▶ Problem to solve
Where a line in the records holds "agent", count it once; return only the final number.

▶ Given information

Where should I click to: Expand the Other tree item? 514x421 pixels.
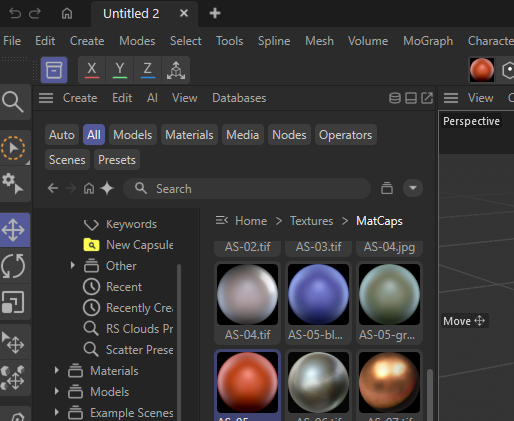(x=72, y=265)
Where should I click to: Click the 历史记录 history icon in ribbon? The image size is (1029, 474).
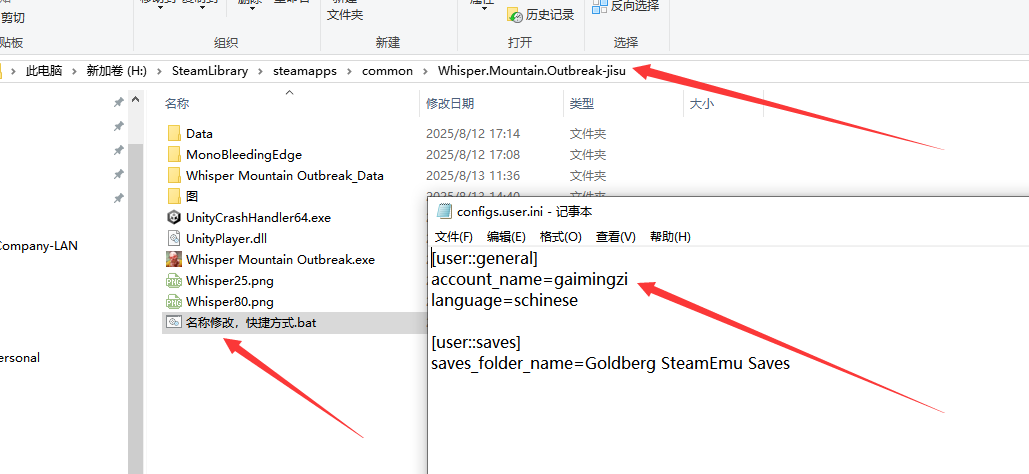coord(515,15)
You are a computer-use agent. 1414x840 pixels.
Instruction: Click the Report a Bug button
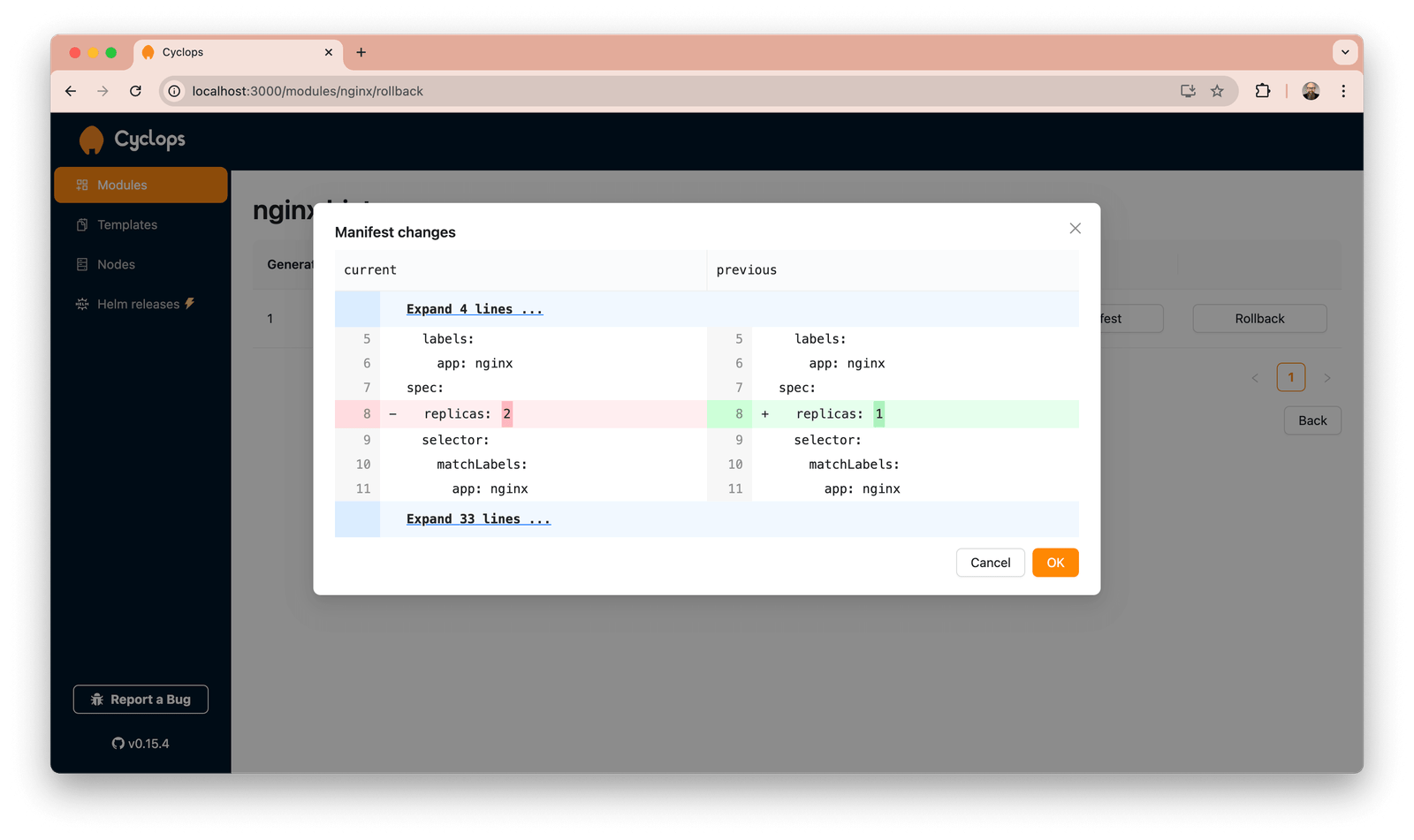pyautogui.click(x=141, y=700)
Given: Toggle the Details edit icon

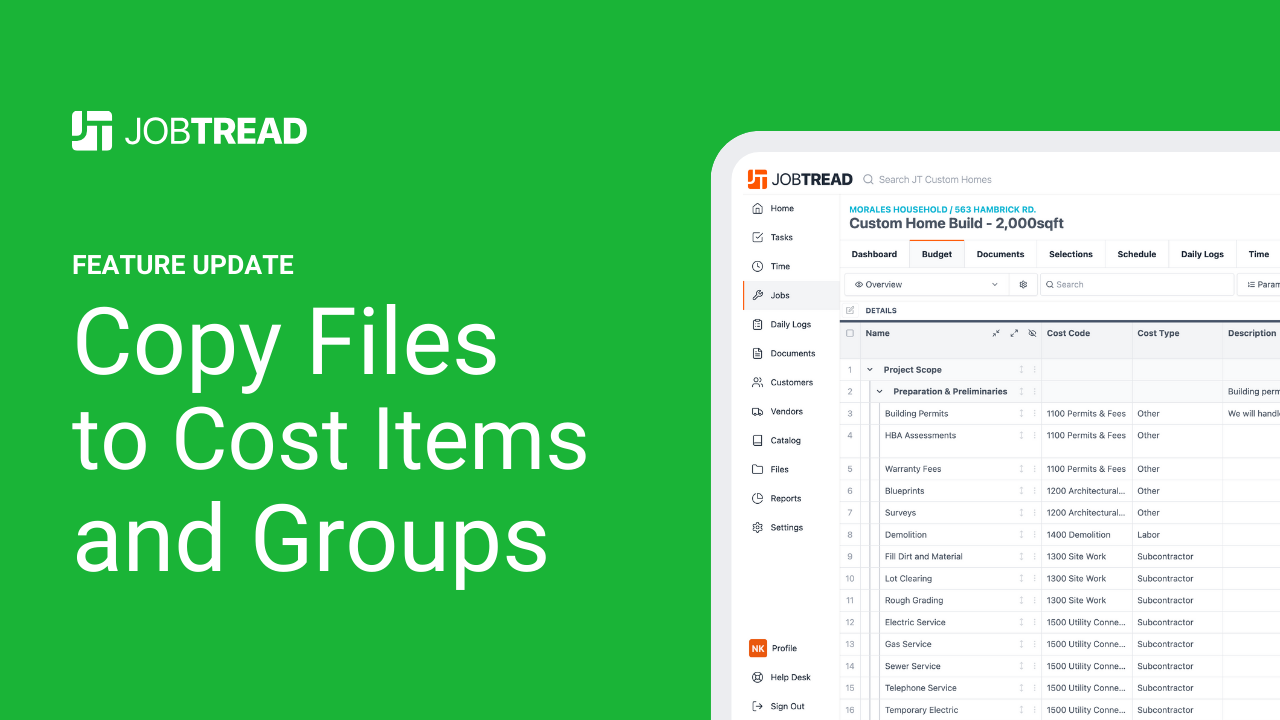Looking at the screenshot, I should 852,310.
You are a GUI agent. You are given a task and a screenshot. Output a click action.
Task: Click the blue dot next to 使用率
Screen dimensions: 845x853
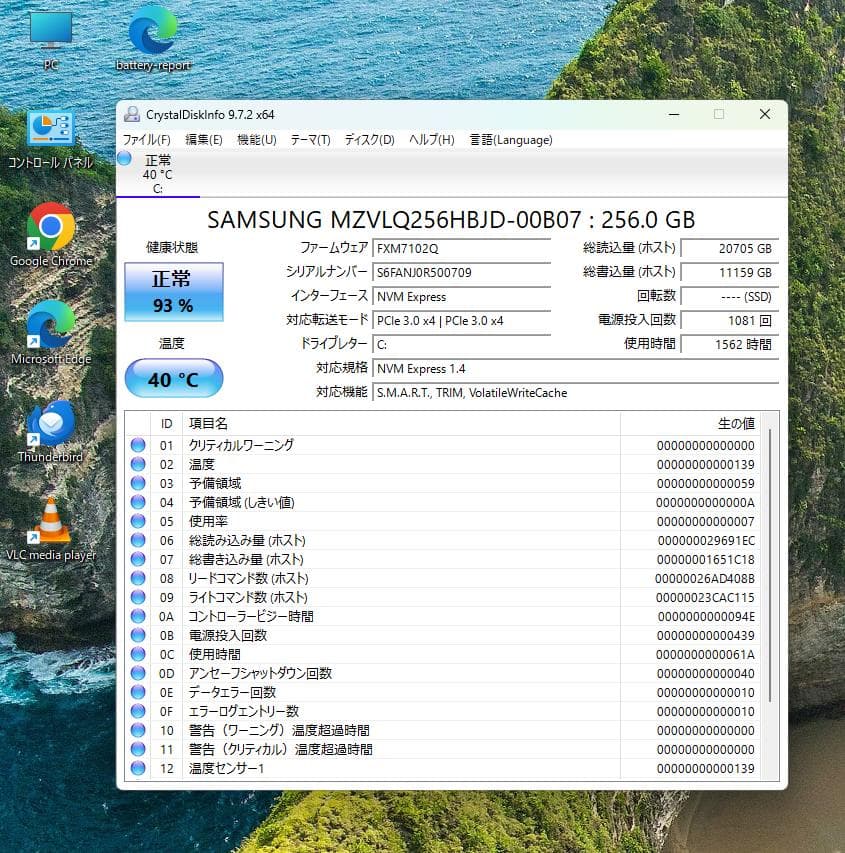click(137, 521)
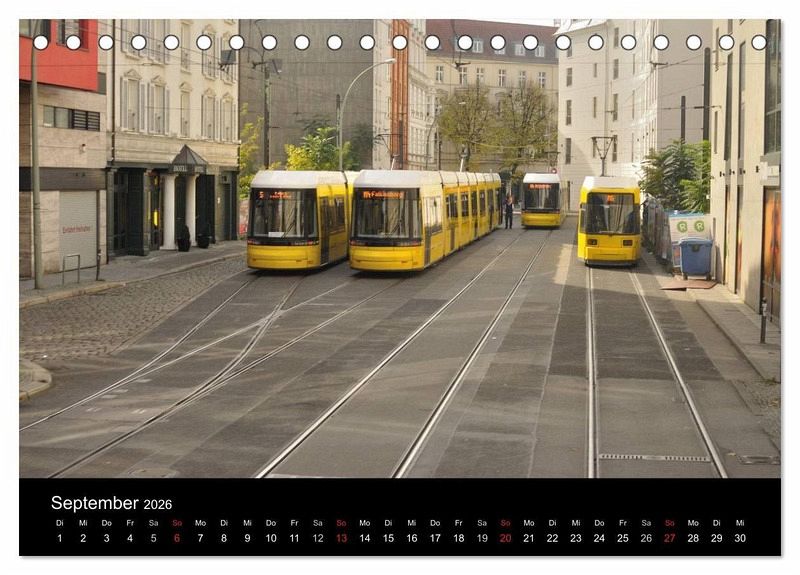Click the red Sunday date 6

177,538
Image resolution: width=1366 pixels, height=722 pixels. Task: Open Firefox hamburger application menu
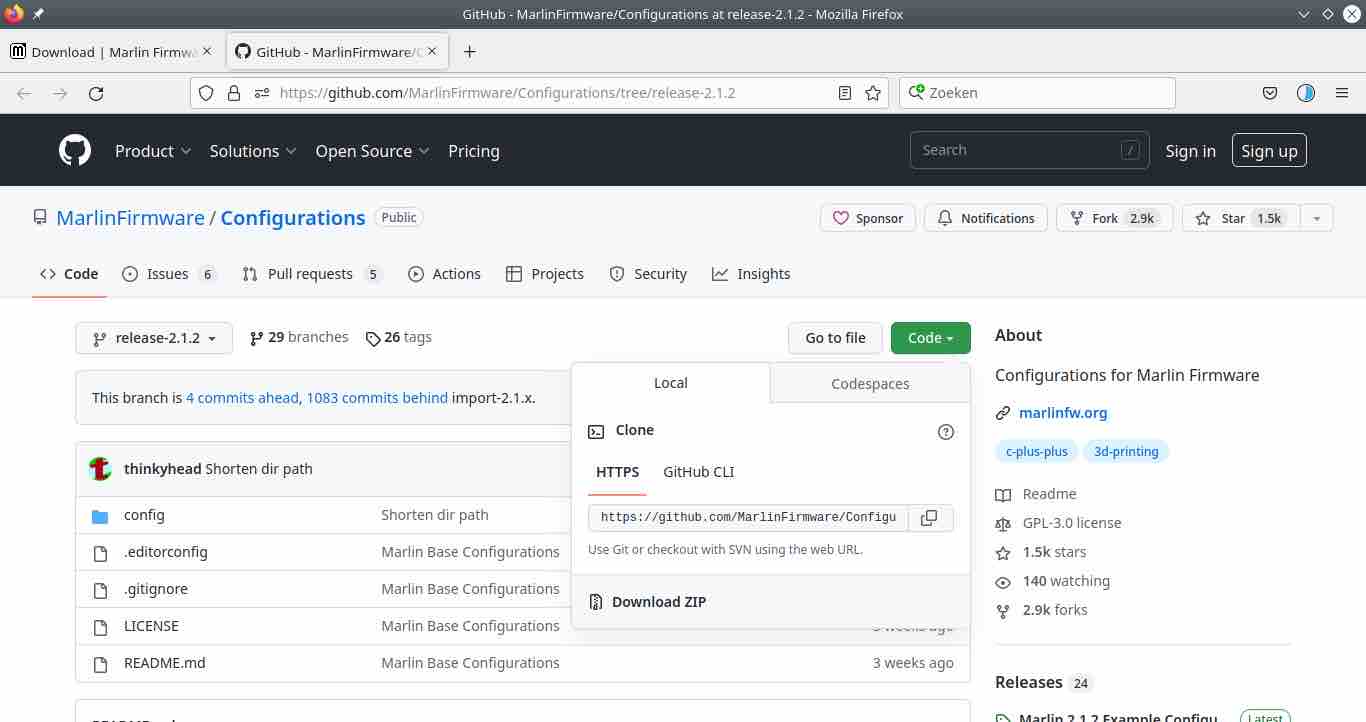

▶ Solution to this exercise
2